威勢のいい呼び声を聞きながら店々を見て歩いていると、おじさんが漬物樽から何やら取り出しているのが目に入った。看板もないし、お店というんじゃなく、ちょっと長机を出してきて勝手に売っているみたいな、そんな一角だった。
「それ、何ですか?」と尋ねると、おじさんは「かぶらずし」と、ぶっきらぼうに言った。売り物じゃないのかな。それともひやかしだと思われたのかもしれない。こういうときわたしはすぐに怯んでしまうのだけど、それがなんなのか本当に興味があった。
おじさんは漬物樽に入った白くてまあるい、お餅のようにも見える何かをビニール袋にひとつずつ入れていく。
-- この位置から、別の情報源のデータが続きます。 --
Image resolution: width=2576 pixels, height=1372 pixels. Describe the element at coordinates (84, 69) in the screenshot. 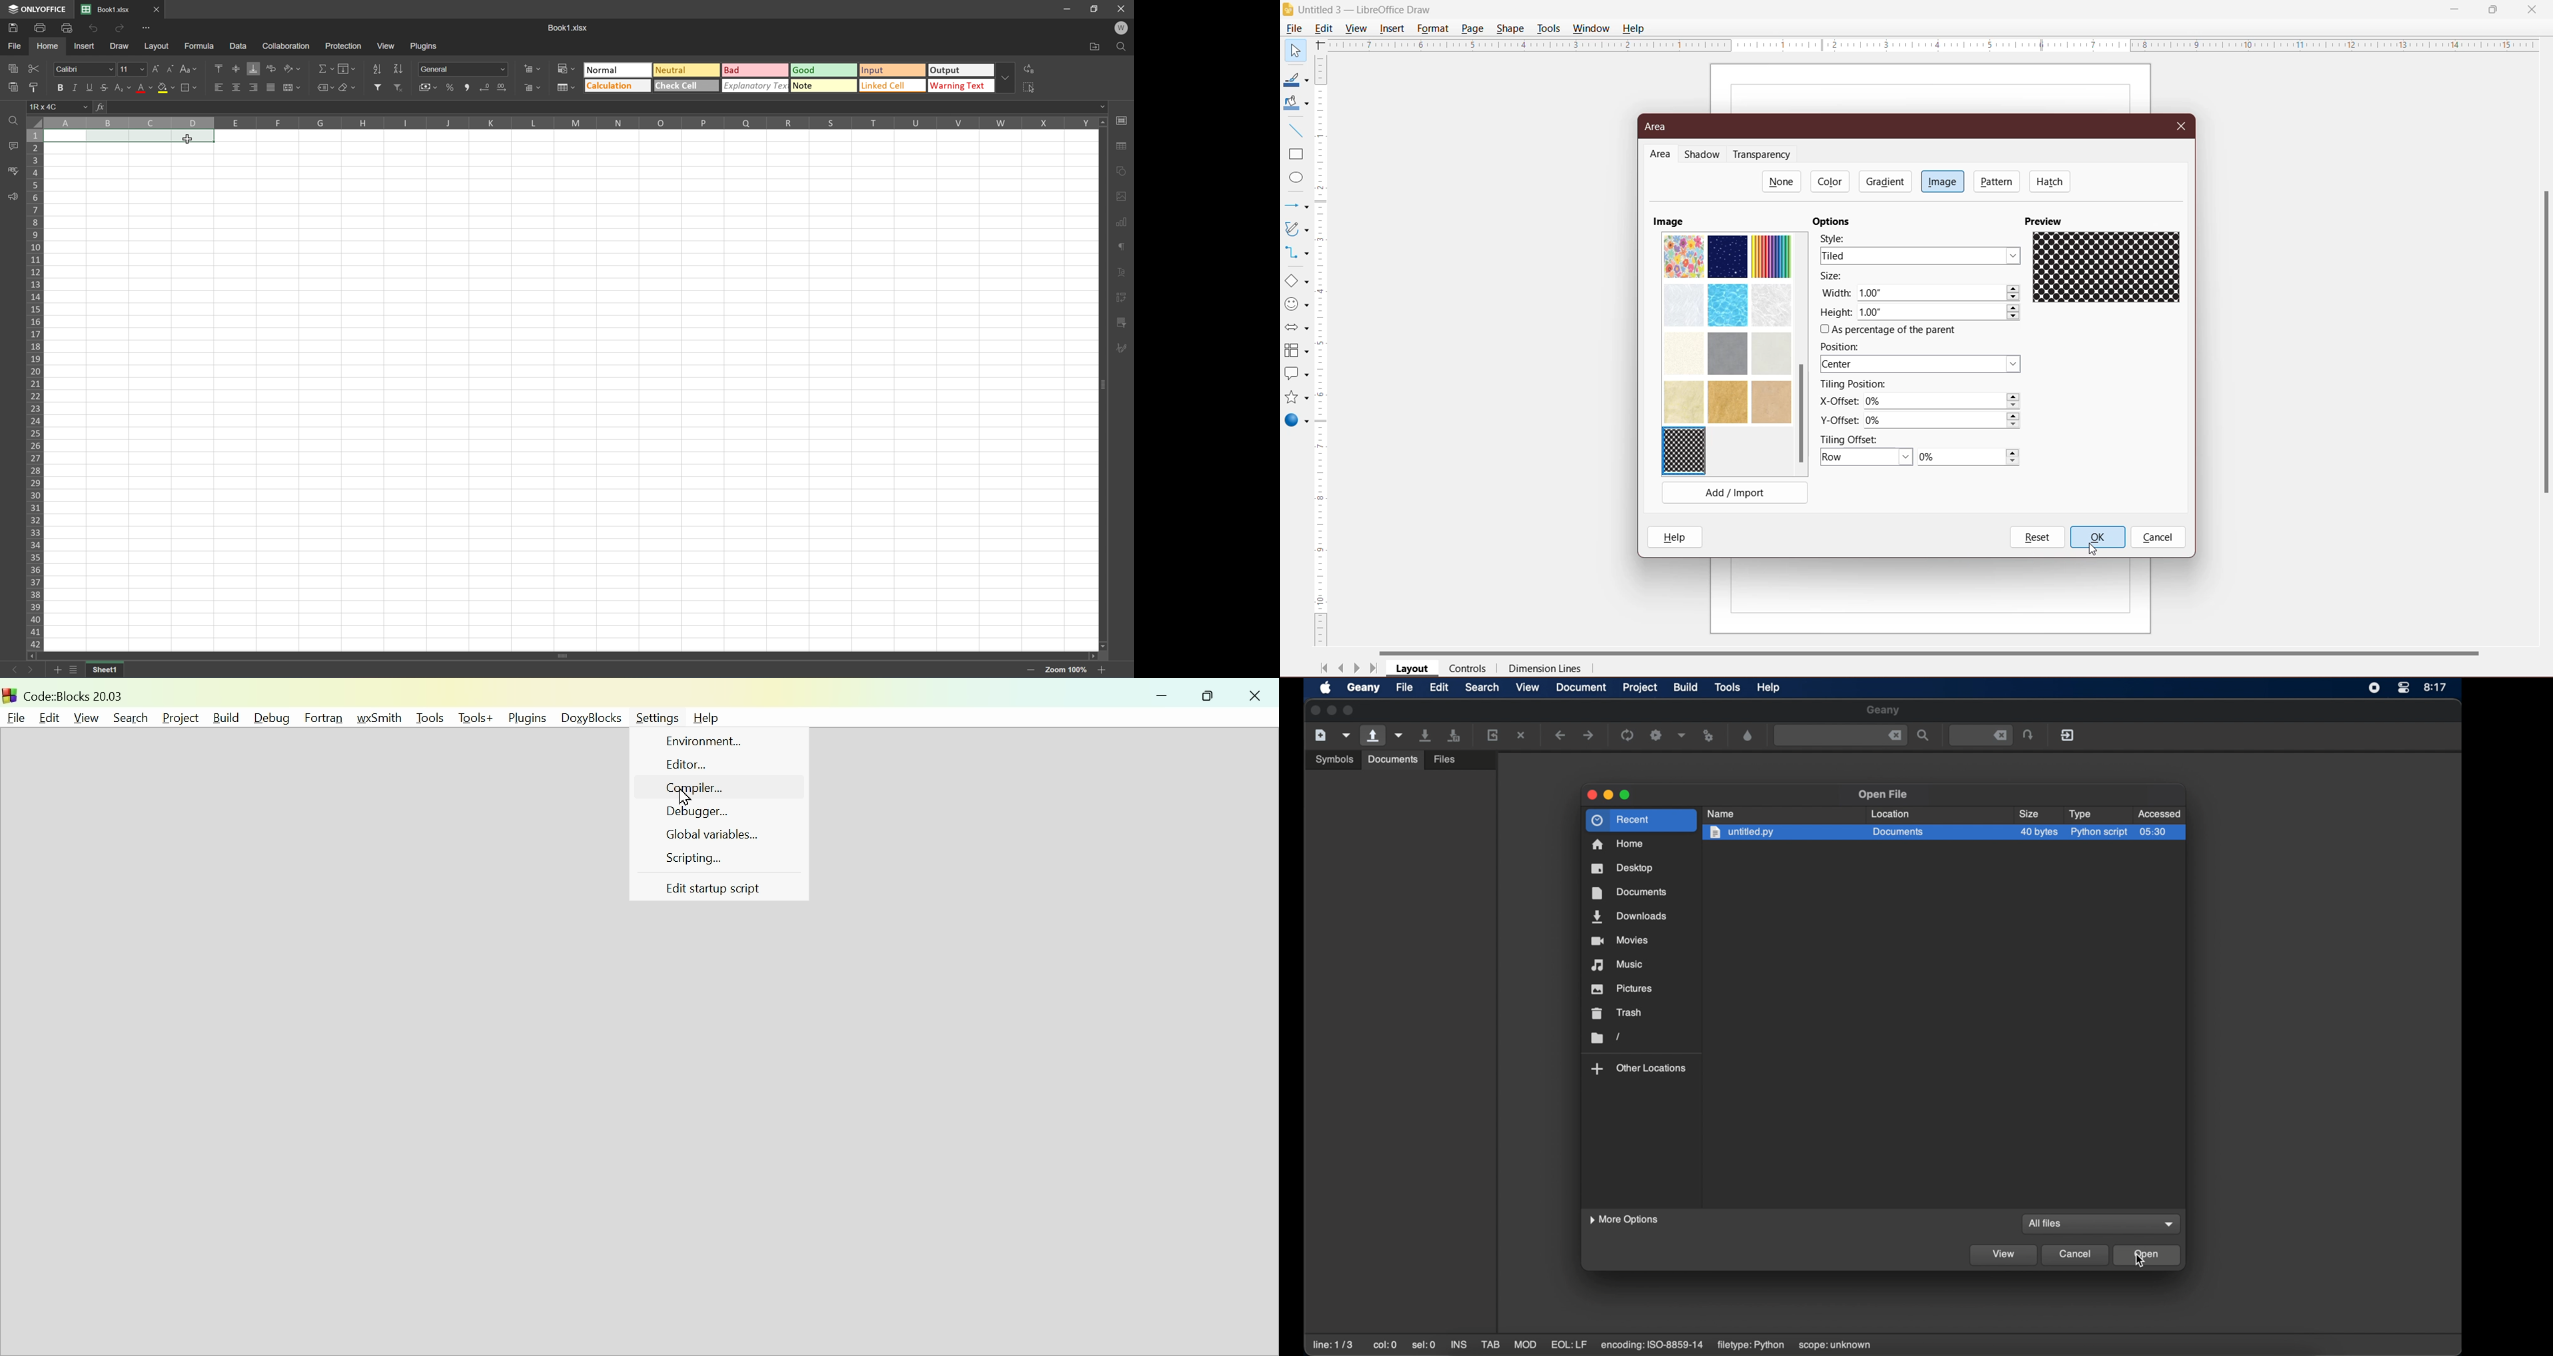

I see `Font` at that location.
「すし」かあ。わたしがあんまり好きじゃないものかしら。発酵させたすっぱい魚は苦手なのだ。それでもわたしは突っ立ってしばらく見ていた。
「かぶに、ブリを挟んで発酵させたやつなの」
「ブリ? この中にブリが入ってるの?」
おじさんは丁寧に手をひらいた。近づいてみると、かぶにはハンバーガーのような切り込みが入っていて、うすピンク色のものが挟まっていた。
「へえ。ひとつください」
思わず言うと、おじさんは、よしよし、みたいな顔をしてうなずき、「ケーキみたいに、こうして切って食べるのよ」と、右手を包丁に見立てて教えてくれる。
「わかった」
わたしは子どもみたいにうなずいて、それをカバンにしまう。600円か800円だった。いったいどんな味なのかまったくわからないまま、東京に帰った。